The primary requirement of a development aid policy is that it be backed by adequate funding. Overseas development aid levels, therefore, should be brought up to the United Nations recommended level of 0.7 per cent of GNP on a planned basis. Given the extent of the crisis currently facing the developing world this target should be phased in over a five year period from 1992 to 1996. Additional funding of £30 million annually would be required to achieve this target, rising to an additional £47 million in 1996.

This is a substantial sum and I do not make any bones about it but it should be compared with the Government's request for funding of £6,000 million for the next phase of European Community Structural Funds to be allocated to Ireland. Whatever our problems, and they are monumental, they fade into nothing when compared with those of the Third World. Furhermore, the ESRI projections suggest a 38 per cent growth in Irish GNP between 1991 and 1996 which reduces the impact of the increases on budgetary planning.

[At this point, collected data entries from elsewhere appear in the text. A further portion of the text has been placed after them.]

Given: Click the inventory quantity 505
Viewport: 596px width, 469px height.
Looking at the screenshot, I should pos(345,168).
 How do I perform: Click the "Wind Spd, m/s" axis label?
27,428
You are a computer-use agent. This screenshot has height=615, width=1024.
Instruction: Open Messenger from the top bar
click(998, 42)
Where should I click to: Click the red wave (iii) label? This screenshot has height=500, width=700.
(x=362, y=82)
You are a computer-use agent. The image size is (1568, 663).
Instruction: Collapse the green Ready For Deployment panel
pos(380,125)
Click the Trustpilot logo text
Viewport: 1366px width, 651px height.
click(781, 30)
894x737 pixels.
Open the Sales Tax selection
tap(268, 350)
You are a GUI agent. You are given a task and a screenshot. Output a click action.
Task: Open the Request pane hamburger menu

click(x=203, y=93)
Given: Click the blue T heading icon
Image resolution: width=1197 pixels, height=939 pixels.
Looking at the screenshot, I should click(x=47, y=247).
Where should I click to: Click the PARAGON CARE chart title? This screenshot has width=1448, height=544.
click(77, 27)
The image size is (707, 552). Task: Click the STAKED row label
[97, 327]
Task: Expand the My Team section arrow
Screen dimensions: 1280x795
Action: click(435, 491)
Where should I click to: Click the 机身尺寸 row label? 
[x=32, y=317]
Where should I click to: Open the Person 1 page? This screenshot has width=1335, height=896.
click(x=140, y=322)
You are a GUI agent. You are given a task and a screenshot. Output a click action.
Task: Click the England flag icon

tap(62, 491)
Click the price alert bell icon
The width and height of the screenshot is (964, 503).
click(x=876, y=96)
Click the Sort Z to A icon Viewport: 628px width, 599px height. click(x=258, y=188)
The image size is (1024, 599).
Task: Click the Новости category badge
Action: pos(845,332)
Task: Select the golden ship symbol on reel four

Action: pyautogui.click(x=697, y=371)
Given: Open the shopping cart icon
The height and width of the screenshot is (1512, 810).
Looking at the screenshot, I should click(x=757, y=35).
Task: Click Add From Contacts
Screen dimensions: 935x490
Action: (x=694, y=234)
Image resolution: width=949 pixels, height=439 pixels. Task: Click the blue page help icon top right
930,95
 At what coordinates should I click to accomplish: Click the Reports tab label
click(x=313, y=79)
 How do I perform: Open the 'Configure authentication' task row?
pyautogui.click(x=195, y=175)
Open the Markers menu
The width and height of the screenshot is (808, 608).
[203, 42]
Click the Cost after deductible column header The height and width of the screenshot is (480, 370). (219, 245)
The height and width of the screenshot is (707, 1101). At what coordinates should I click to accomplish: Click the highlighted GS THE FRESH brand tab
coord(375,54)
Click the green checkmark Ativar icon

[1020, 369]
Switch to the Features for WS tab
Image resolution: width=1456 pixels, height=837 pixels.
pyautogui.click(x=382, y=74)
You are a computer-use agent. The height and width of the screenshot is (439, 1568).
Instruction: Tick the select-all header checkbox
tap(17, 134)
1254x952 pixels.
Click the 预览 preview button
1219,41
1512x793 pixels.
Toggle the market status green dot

Funding should have been provided also to re-establish the Advisory Council on Development Co-operation giving it an executive function related to planning and evaluation, but this has not been done. There is much window dressing on the range of issues I have mentioned today, including ODA, poverty, social welfare, jobs and tax reform. In relation to tax reform, there has never been a demand for tax rates to be reduced. What people have demanded is justice and fair play and that the tax burden be shared. They have never objected to paying for education, health, or providing for those on social welfare and living in poverty, or giving assistance to the Third World. If the Minister had come into the House today and announced that he was putting an extra penny on the tax rates — both the standard and top rates — to provide extra money for overseas development aid, or to provide proper education for our children, I am sure there would not have been a peep out of anybody and if he had announced that he was putting an extra penny on the tax rates to provide jobs, I am sure there would have been a cheer in the House, but no, this Government went for the easy option; they decided to follow the Progressive Democrats, cut the rates and pretend they were dealing with tax reform at a time when all these social, economic and political problems continue to fester and boil.

As far as I am concerned, this budget is a disgrace. It has dodged the real issues and failed to give any leadership. We are a sad country and have waved goodbye to more than 100,000 of our young people during the past ten years. Now they are coming home looking for jobs but we still do not have any for them. It is time the Government admitted that they do not know what to do and left office.

Sitting suspended at 7.55 p.m. and resumed at 8.25 p.m.